Zille: Old Conradie hospital project could be 'make or break' for housing system

Turning of the sod at the planned housing development at Cape Town's old Conradi Hospital. (Supplied)
Turning of the sod at the planned housing development at Cape Town's old Conradi Hospital. (Supplied)

Western Cape Premier Helen Zille said the "pioneering" housing project expected at the site of the derelict old Conradie Hospital in Cape Town could "make or break" the current housing system.

A R3bn mixed-income residential project, set for the vast grounds of the old hospital could provide the solution for the country's "failed" free housing system, Zille said on Wednesday.

"No government in the world can provide free houses for everybody," Zille said at the 22-hectare site between Thornton and Pinelands, to the east of Cape Town's CBD.

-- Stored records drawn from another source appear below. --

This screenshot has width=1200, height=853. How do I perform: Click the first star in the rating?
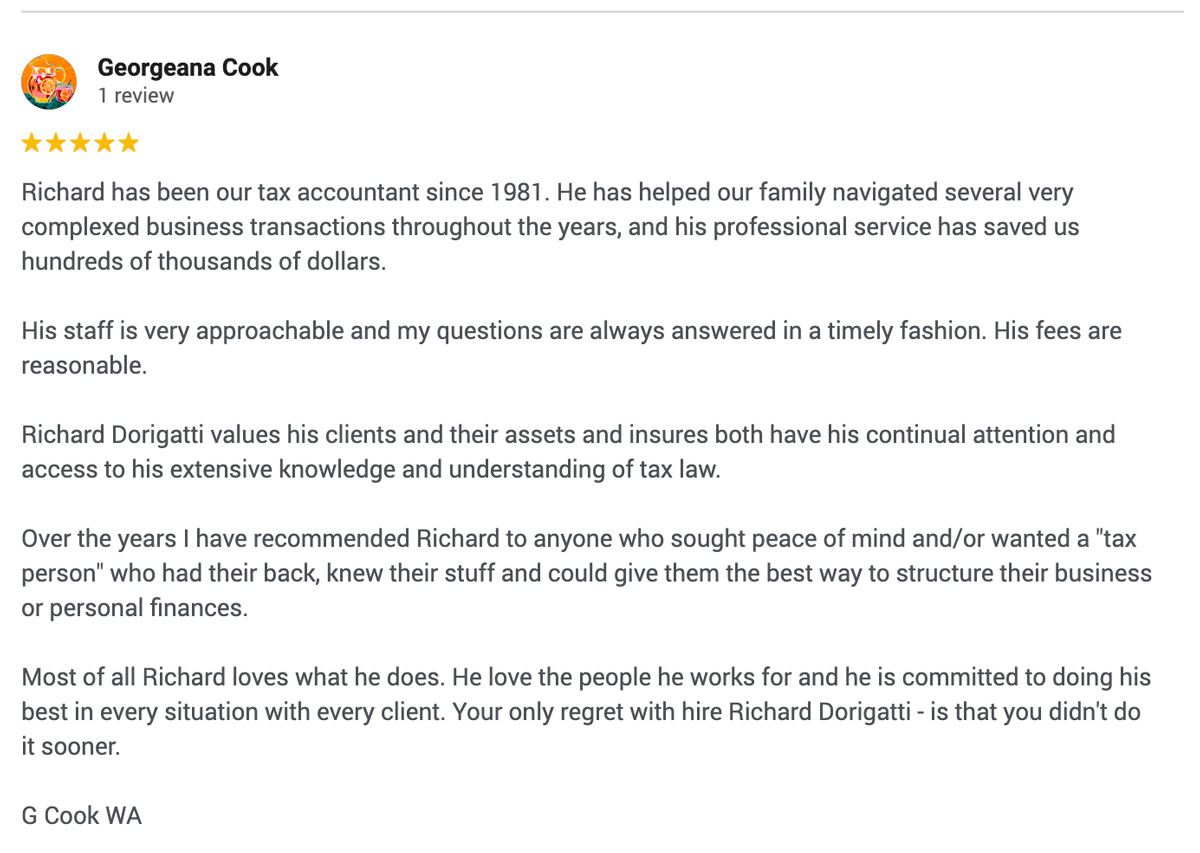pos(32,143)
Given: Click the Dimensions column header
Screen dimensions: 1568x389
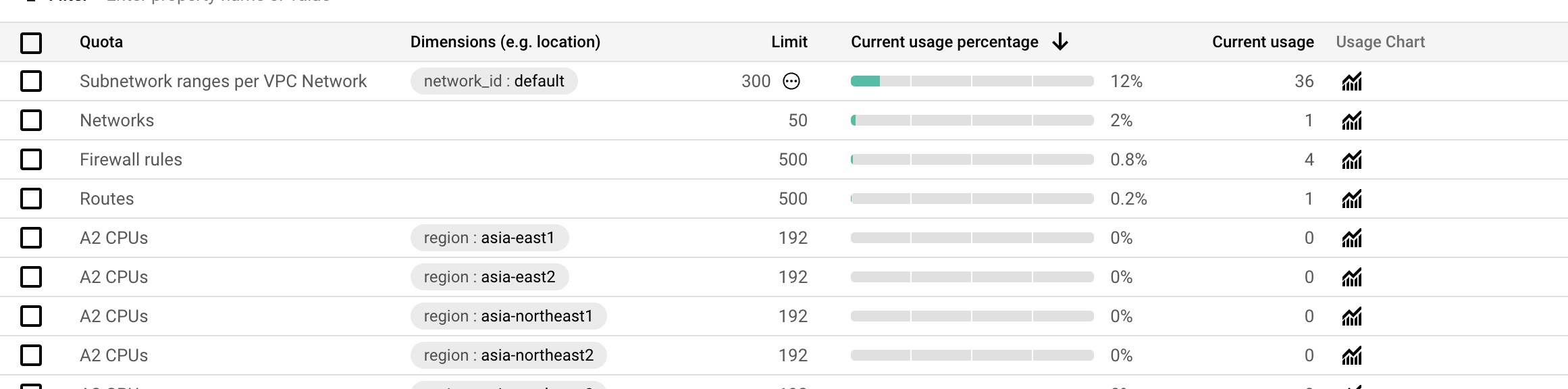Looking at the screenshot, I should pos(505,42).
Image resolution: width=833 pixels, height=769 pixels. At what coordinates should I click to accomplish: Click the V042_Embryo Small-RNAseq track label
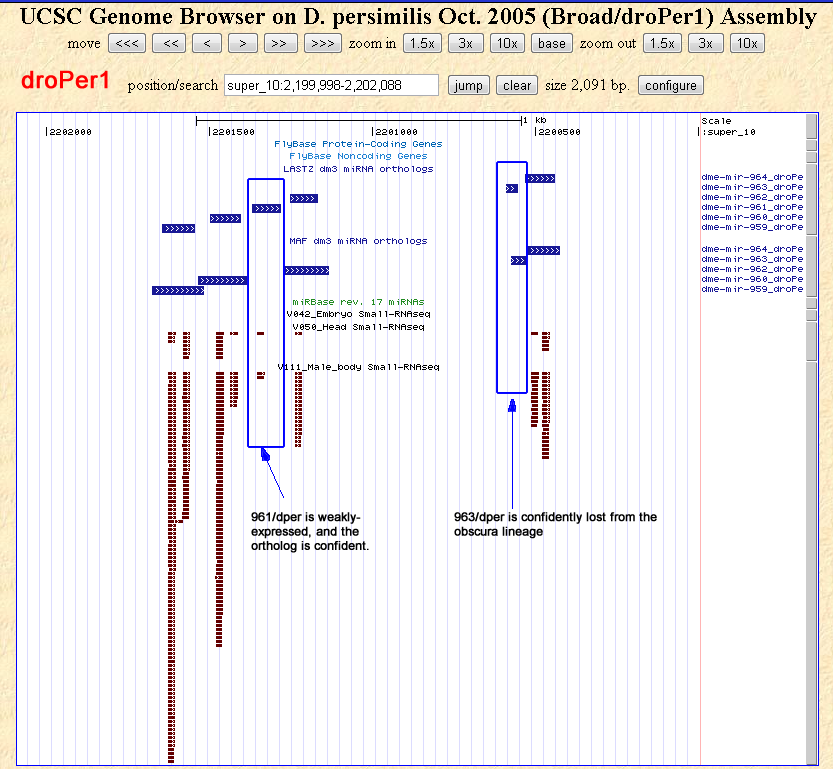click(x=355, y=313)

If people went into debt because they couldn't afford to pay for the services in their free houses, municipalities could "build themselves into bankruptcy".

"So, this demonstrates that the past model has failed. That is why today is so different."

READ: Old Cape Town hospital site to become home to thousands in R3bn development

Called the "Conradie Better Living Game Changer", the provincial government, the City of Cape Town and Murray & Roberts descendant, Concor Construction, plan to put up 3 602 residential units at a cost of R3bn.

Of these, 1 764 will be subsidised and the balance will be sold on the open market.

An artist's impression of the development

An artist's impression of the proposed development. (Supplied)

Situated close to major arterial routes, the site is expected to include a mix of parks, two new schools, commercial space and recreational spaces. The land is currently filled with yellowed veld grass and buildings that have fallen into disrepair.

Some of the derelict and vandalised buildings

The current site. (Supplied)

Plumbing and other reusable building materials were mostly stripped out.

Applicants for the subsidised houses will have to have a job and an income and if successful, will receive a subsidy based on what they earn.

They will also be expected to tap into other grants available to them.

Speaking after the sod-turning, Zille said the subsidised units were meant to cater for people who earn a salary, but not enough to buy a house.


"The margins are unbelievably tight," Zille said of the arrangement. "The cross-subsidies have to work within an inch of their life. But we all know this is a pioneering make or break project for South Africa."

She claimed that if it worked, it would undo apartheid-era spatial planning.

Human Settlements MEC Bonginkosi Madikizela added: "We have come a long way for us to be where we are. We've been trying for years to break this ground."

Physical construction is set to start towards the end of 2019.